Task to complete:
From the line with "Task: Click the 网络空间安全概论 course thumbnail" onward, reproduce each line of the entries exactly, ending at the last one, and add nothing.

Stored data
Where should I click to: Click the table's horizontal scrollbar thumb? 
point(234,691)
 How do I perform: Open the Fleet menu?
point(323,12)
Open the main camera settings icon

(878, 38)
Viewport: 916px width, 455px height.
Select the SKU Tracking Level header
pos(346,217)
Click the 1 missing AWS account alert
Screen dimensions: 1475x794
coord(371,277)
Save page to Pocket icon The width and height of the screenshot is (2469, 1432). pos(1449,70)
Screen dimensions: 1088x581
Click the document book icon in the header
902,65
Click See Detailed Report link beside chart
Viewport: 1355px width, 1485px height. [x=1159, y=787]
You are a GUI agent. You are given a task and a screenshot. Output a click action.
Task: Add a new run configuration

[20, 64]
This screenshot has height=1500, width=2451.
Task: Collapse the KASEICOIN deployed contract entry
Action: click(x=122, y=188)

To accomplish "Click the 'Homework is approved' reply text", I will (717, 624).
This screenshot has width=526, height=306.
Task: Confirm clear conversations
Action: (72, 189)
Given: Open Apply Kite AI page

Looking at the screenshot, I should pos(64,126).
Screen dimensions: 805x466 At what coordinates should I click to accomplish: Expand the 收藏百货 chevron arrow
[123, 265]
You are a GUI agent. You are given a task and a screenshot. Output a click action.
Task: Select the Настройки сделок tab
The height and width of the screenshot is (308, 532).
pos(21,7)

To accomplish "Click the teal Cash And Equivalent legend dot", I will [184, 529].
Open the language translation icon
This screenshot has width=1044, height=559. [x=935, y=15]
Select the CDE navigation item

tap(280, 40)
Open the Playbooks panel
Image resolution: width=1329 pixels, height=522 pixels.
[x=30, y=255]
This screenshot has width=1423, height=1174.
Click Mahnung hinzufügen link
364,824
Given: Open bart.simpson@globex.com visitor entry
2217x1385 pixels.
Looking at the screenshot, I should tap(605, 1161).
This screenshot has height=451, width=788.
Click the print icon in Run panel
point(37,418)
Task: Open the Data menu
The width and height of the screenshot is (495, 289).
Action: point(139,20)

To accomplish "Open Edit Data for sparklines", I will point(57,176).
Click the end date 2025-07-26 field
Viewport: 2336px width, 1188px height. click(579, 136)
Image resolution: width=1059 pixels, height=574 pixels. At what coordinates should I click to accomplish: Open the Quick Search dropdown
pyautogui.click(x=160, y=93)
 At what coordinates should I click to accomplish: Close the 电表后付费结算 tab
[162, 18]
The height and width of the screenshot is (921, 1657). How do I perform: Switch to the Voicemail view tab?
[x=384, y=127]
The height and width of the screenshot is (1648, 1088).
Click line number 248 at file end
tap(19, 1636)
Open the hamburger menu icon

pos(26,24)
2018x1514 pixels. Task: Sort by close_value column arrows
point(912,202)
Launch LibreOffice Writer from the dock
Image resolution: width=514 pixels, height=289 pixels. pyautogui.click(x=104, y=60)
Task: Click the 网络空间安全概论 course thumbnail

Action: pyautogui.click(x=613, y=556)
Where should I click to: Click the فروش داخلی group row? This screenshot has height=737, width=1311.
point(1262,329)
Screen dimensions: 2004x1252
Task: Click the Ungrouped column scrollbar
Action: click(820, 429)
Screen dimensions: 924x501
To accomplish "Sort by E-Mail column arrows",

Task result:
Task: Click the 网络空间安全概论 course thumbnail

Action: pyautogui.click(x=613, y=556)
Where should I click to: Click the فروش داخلی group row? This screenshot has height=737, width=1311.
point(1262,329)
Screen dimensions: 2004x1252
Task: Click the Ungrouped column scrollbar
Action: click(820, 429)
Screen dimensions: 924x501
To accomplish "Sort by E-Mail column arrows",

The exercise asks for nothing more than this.